Disaster movies generally show people caught in a natural disaster trying heroically to save themselves and others from impending doom. However, not many of the people who like to watch disaster movies would like to be caught in an actual disaster themselves; there’s no guarantee of a fairy tale ending. Even fewer are the people who realize that all of us are already living in a real-life disaster; hundred percent of the people reading this article will be wiped out hundred years from today.
This carnage is caused by the disastrous feature of the world known as death that, the Bhagavad-gita (10.34) reminds us, devours everyone without exception.
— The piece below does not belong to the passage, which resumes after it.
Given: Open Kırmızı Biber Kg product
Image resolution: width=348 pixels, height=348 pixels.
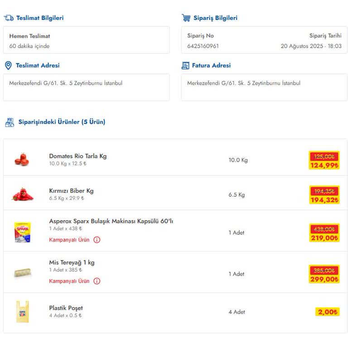Looking at the screenshot, I should coord(71,191).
Despite the cent-percent casualty rate, most of us don’t feel that life is like a disaster movie. One reason is that the movie of life unfolds in slow motion. So it’s possible to forget the direction of its motion if we want to. And we fervently want to.
The reality of death is inconvenient and unpleasant for us. It ruins our hopes for success and glory in this world. So we want to forget it. And forget we do.
But even if we forget it, the disaster movie is for real. And we are not spectators. We are actors who dream of being victors, but end up being victims.
We don’t have to be victims, though. We can’t stop the disaster, but we can come out of its arena. Analogically speaking, we can stop living in the movie.
Gita wisdom informs us that the jurisdiction of death extends only to the body, not to the soul. So when we realize our spiritual identity by practicing devotional service, death changes from a horrible disaster to a welcome transfer: transfer to the eternal blissful kingdom of Krishna where there are no disasters.
Bhagavad Gita Chapter 10 Text 34
“I am all-devouring death, and I am the generating principle of all that is yet to be. Among women I am fame, fortune, fine speech, memory, intelligence, steadfastness and patience.”